Ineos is a brand new company started by chemical engineer and billionaire Jim Ratcliffe who wanted to keep the spirit of the old Land Rover Defender alive after the new model went in quite a different direction. He’s investing over $1-billion into this project, whose first model, the Ineos Grenadier, is set to start deliveries very soon, but now we’ve found one report that the company is also planning to go electric.
Autocar says the news that the company was working on an EV was confirmed to the publication by Ratcliffe himself, who announced that the first electric model would not be an electric version of the already revealed Grenadier hardcore off-roader (pictured). Instead, they will opt to give electric power to a smaller model, possibly a three-door, that will not share underpinnings with the Grenadier and it will be built on an all-new platform, according to the source.
And even though it will be electric, the new Ineos model will be cheaper than the gasoline- or diesel-burning Grenadier, although Ratcliffe didn’t mention by how much. It should be a lot like the short-wheelbase Defender 90 model (also a three-door) and it won’t be sold as a more posh vehicle, but the company will imbue it with the same workhorse spirit present in its other product (which it will sell in both passenger and commercial versions).
Gallery: Ineos Grenadier gamme 2022
As Jim Ratcliffe put it,
What we're also looking at quite carefully at the moment is a smaller version of the Grenadier - electric.
We need to embrace the future, which clearly, in an urban environment, is going to be electric - but even in a country environment, if you're a farmer, you probably will have an electric vehicle you can drive around on tracks and things like that.
So you want one that's capable, but it's electric. I think that's our vision at the moment.

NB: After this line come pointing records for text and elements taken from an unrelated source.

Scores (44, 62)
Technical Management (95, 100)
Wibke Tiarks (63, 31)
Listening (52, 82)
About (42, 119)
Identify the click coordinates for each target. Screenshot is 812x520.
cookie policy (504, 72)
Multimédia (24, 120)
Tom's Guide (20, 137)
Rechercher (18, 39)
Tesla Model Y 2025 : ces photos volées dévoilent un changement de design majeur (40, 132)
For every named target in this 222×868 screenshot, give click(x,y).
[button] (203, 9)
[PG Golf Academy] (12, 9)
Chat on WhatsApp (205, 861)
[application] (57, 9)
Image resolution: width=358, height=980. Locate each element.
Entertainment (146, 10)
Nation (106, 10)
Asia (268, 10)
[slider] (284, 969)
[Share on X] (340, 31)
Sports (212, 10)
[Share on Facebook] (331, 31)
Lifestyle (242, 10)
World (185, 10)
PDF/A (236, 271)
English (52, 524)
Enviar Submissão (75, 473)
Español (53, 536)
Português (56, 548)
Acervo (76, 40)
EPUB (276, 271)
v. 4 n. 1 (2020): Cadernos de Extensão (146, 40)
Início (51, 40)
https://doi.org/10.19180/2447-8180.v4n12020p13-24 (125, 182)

There is a chance that this smaller and cheaper electric model will not be quite as hardcore an off-road machine, and it may be designed with more on-road driving in mind too, because if it's too aggressively set up for off-road, it will be inefficient and not deliver good range. More details on this second Ineos model will be revealed in the next few months.

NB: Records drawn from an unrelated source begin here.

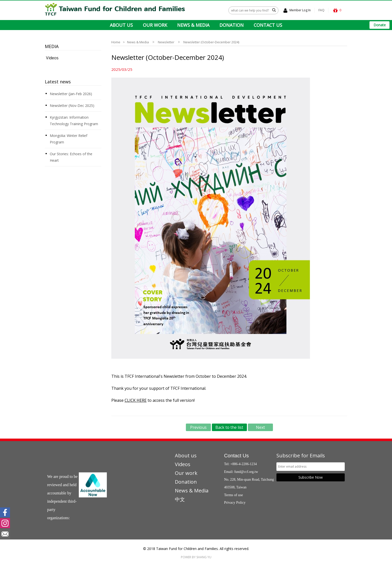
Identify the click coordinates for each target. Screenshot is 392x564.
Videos (52, 58)
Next (260, 427)
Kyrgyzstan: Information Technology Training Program (74, 120)
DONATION (231, 25)
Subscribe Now (310, 477)
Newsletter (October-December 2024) (211, 42)
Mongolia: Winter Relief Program (69, 139)
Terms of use (234, 495)
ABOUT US (121, 25)
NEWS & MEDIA (193, 25)
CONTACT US (268, 25)
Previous (198, 427)
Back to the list (229, 427)
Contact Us (236, 456)
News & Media (138, 42)
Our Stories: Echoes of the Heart (71, 157)
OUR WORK (155, 25)
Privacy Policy (235, 502)
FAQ (321, 10)
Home (116, 42)
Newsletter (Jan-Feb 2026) (71, 94)
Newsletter (166, 42)
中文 (180, 499)
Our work (186, 473)
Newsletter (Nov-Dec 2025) (72, 105)
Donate (379, 25)
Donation (186, 482)
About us (186, 455)
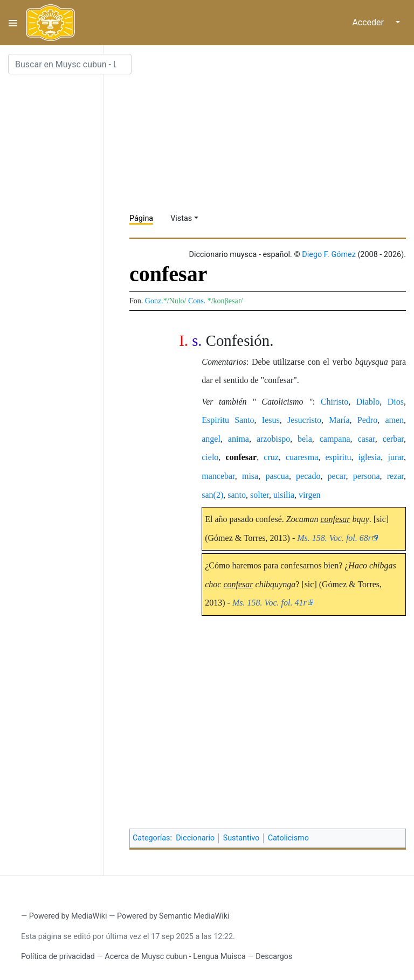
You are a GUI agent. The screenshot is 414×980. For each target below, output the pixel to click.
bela (305, 439)
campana (335, 439)
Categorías (151, 838)
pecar (337, 476)
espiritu (338, 457)
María (339, 420)
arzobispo (273, 439)
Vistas (181, 218)
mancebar (218, 476)
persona (367, 476)
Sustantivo (242, 838)
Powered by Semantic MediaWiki (173, 916)
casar (367, 439)
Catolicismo (288, 838)
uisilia (284, 495)
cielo (210, 457)
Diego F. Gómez (329, 254)
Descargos (274, 956)
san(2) (212, 495)
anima (238, 439)
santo (237, 495)
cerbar (393, 439)
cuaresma (302, 457)
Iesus (271, 420)
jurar (396, 457)
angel (211, 439)
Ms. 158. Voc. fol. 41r (270, 602)
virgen (309, 495)
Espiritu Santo (227, 420)
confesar (241, 457)
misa (250, 476)
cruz (271, 457)
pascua (277, 476)
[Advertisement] (272, 129)
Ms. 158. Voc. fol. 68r (334, 538)
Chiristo (335, 401)
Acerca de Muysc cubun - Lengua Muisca (175, 956)
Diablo (368, 401)
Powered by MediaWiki (68, 916)
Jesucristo (304, 420)
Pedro (367, 420)
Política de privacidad (58, 956)
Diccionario (195, 838)
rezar (395, 476)
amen (394, 420)
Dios (396, 401)
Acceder (368, 22)
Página (141, 218)
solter (259, 495)
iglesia (370, 457)
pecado (308, 476)
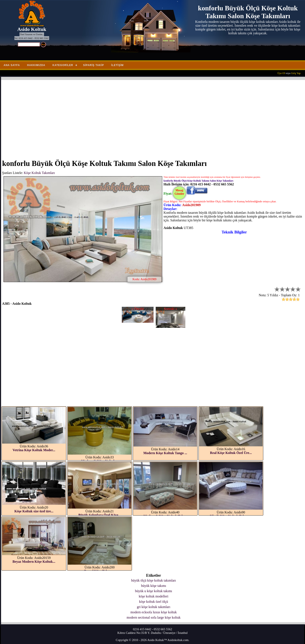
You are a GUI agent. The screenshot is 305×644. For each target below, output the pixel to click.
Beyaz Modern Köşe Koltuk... (34, 562)
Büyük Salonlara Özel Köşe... (100, 515)
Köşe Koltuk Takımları (39, 173)
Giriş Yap (296, 73)
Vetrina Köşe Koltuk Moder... (34, 450)
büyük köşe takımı (154, 586)
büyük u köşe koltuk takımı (153, 591)
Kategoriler (63, 65)
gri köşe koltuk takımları (154, 607)
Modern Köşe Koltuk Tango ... (165, 453)
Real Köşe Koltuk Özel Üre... (231, 453)
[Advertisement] (129, 117)
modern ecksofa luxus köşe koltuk (154, 612)
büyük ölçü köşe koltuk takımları (153, 580)
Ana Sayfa (12, 65)
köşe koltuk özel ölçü (153, 602)
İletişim (117, 65)
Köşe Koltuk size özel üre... (34, 511)
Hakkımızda (36, 65)
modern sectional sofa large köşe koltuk (153, 618)
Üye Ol (281, 73)
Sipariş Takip (94, 65)
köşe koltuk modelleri (153, 596)
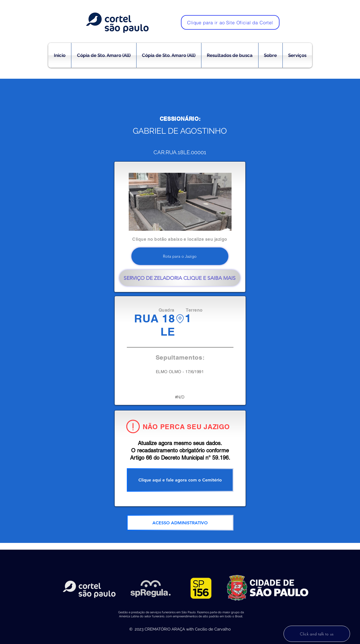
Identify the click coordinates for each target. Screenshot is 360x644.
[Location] (180, 319)
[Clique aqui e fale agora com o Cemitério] (180, 480)
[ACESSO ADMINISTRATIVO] (180, 523)
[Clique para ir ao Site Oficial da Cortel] (230, 22)
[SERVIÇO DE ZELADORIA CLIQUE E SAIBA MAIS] (180, 278)
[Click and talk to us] (317, 634)
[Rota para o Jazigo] (180, 256)
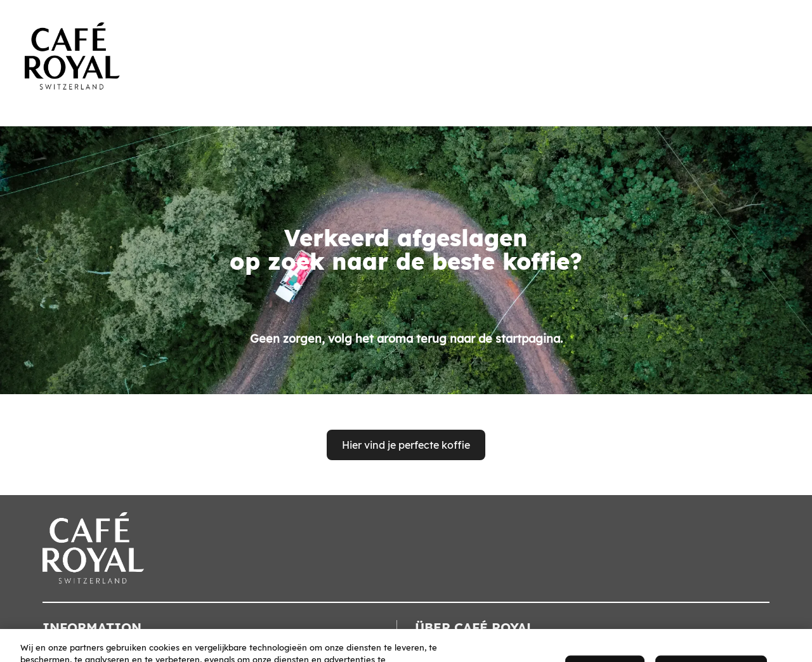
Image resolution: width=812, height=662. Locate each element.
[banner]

BMW currently supplies six-cylinder gasoline and diesel engines for the Grenadier, and Ineos generally likes to outsource to field leaders, so the Bavarians could also be the ones to provide the fledgling automaker with EV tech. This has not been announced yet, but the new model will apparently be built alongside the Grenadier in the factory that until very recently used to produce Smart vehicles (which Ineos produced for a few months after it gained control of the plant in order to gather experience building cars).